====== SUPPLIED MATERIAL

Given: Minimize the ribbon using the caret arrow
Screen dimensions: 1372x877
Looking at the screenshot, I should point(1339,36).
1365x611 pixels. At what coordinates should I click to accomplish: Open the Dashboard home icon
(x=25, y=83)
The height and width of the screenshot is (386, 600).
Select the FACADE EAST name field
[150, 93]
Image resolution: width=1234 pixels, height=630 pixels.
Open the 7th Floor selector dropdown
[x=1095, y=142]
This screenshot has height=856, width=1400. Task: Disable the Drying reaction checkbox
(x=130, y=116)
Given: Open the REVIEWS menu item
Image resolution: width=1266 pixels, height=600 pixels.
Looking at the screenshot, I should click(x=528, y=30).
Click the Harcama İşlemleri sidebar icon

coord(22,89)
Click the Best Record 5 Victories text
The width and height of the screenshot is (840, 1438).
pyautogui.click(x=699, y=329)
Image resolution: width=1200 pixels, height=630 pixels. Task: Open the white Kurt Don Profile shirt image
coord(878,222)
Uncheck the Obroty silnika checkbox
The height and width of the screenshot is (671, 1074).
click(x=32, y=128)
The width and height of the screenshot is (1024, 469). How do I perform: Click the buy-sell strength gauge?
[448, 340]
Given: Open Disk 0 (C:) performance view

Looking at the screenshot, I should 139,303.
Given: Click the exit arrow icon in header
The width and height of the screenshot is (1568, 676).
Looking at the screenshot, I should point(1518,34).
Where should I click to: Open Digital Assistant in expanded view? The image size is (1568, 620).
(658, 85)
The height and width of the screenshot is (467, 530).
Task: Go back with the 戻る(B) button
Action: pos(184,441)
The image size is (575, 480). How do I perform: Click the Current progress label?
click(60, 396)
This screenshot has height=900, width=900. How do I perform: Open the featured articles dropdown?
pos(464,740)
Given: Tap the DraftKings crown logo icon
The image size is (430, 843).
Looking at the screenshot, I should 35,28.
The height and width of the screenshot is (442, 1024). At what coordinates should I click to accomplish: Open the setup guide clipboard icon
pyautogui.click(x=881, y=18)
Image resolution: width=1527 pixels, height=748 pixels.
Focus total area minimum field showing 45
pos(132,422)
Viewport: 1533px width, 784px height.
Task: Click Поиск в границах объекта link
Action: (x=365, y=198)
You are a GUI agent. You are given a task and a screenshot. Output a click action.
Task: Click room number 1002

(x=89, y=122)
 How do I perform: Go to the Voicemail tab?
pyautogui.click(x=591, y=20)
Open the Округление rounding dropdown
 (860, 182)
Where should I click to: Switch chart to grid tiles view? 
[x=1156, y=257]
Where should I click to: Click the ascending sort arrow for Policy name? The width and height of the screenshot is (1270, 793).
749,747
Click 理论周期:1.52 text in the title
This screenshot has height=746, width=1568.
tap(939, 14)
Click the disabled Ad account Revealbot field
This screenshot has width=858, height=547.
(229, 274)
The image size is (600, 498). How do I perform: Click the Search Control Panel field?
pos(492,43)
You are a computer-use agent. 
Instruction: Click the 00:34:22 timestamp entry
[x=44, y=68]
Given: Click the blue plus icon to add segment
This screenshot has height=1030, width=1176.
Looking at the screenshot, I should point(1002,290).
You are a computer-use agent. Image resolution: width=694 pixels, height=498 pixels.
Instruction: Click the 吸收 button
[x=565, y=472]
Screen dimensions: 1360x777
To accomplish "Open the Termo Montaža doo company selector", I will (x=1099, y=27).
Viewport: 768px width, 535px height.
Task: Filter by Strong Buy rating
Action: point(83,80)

============

→ **ACTION ITEM**
Each line of the data must be set down again as it is.

→ **TASK RESPONSE**
Given: Minimize the ribbon using the caret arrow
Screen dimensions: 1372x877
Looking at the screenshot, I should point(1339,36).
1365x611 pixels. At what coordinates should I click to accomplish: Open the Dashboard home icon
(x=25, y=83)
The height and width of the screenshot is (386, 600).
Select the FACADE EAST name field
[150, 93]
Image resolution: width=1234 pixels, height=630 pixels.
Open the 7th Floor selector dropdown
[x=1095, y=142]
This screenshot has height=856, width=1400. Task: Disable the Drying reaction checkbox
(x=130, y=116)
Given: Open the REVIEWS menu item
Image resolution: width=1266 pixels, height=600 pixels.
Looking at the screenshot, I should click(x=528, y=30).
Click the Harcama İşlemleri sidebar icon

coord(22,89)
Click the Best Record 5 Victories text
The width and height of the screenshot is (840, 1438).
pyautogui.click(x=699, y=329)
Image resolution: width=1200 pixels, height=630 pixels. Task: Open the white Kurt Don Profile shirt image
coord(878,222)
Uncheck the Obroty silnika checkbox
The height and width of the screenshot is (671, 1074).
click(x=32, y=128)
The width and height of the screenshot is (1024, 469). How do I perform: Click the buy-sell strength gauge?
[448, 340]
Given: Open Disk 0 (C:) performance view

Looking at the screenshot, I should 139,303.
Given: Click the exit arrow icon in header
The width and height of the screenshot is (1568, 676).
Looking at the screenshot, I should point(1518,34).
Where should I click to: Open Digital Assistant in expanded view? The image size is (1568, 620).
(658, 85)
The height and width of the screenshot is (467, 530).
Task: Go back with the 戻る(B) button
Action: pos(184,441)
The image size is (575, 480). How do I perform: Click the Current progress label?
click(60, 396)
This screenshot has height=900, width=900. How do I perform: Open the featured articles dropdown?
pos(464,740)
Given: Tap the DraftKings crown logo icon
The image size is (430, 843).
Looking at the screenshot, I should 35,28.
The height and width of the screenshot is (442, 1024). At what coordinates should I click to accomplish: Open the setup guide clipboard icon
pyautogui.click(x=881, y=18)
Image resolution: width=1527 pixels, height=748 pixels.
Focus total area minimum field showing 45
pos(132,422)
Viewport: 1533px width, 784px height.
Task: Click Поиск в границах объекта link
Action: (x=365, y=198)
You are a GUI agent. You are given a task and a screenshot. Output a click action.
Task: Click room number 1002

(x=89, y=122)
 How do I perform: Go to the Voicemail tab?
pyautogui.click(x=591, y=20)
Open the Округление rounding dropdown
 (860, 182)
Where should I click to: Switch chart to grid tiles view? 
[x=1156, y=257]
Where should I click to: Click the ascending sort arrow for Policy name? The width and height of the screenshot is (1270, 793).
749,747
Click 理论周期:1.52 text in the title
This screenshot has height=746, width=1568.
tap(939, 14)
Click the disabled Ad account Revealbot field
This screenshot has width=858, height=547.
(229, 274)
The image size is (600, 498). How do I perform: Click the Search Control Panel field?
pos(492,43)
You are a computer-use agent. 
Instruction: Click the 00:34:22 timestamp entry
[x=44, y=68]
Given: Click the blue plus icon to add segment
This screenshot has height=1030, width=1176.
Looking at the screenshot, I should point(1002,290).
You are a computer-use agent. Image resolution: width=694 pixels, height=498 pixels.
Instruction: Click the 吸收 button
[x=565, y=472]
Screen dimensions: 1360x777
To accomplish "Open the Termo Montaža doo company selector", I will (x=1099, y=27).
Viewport: 768px width, 535px height.
Task: Filter by Strong Buy rating
Action: point(83,80)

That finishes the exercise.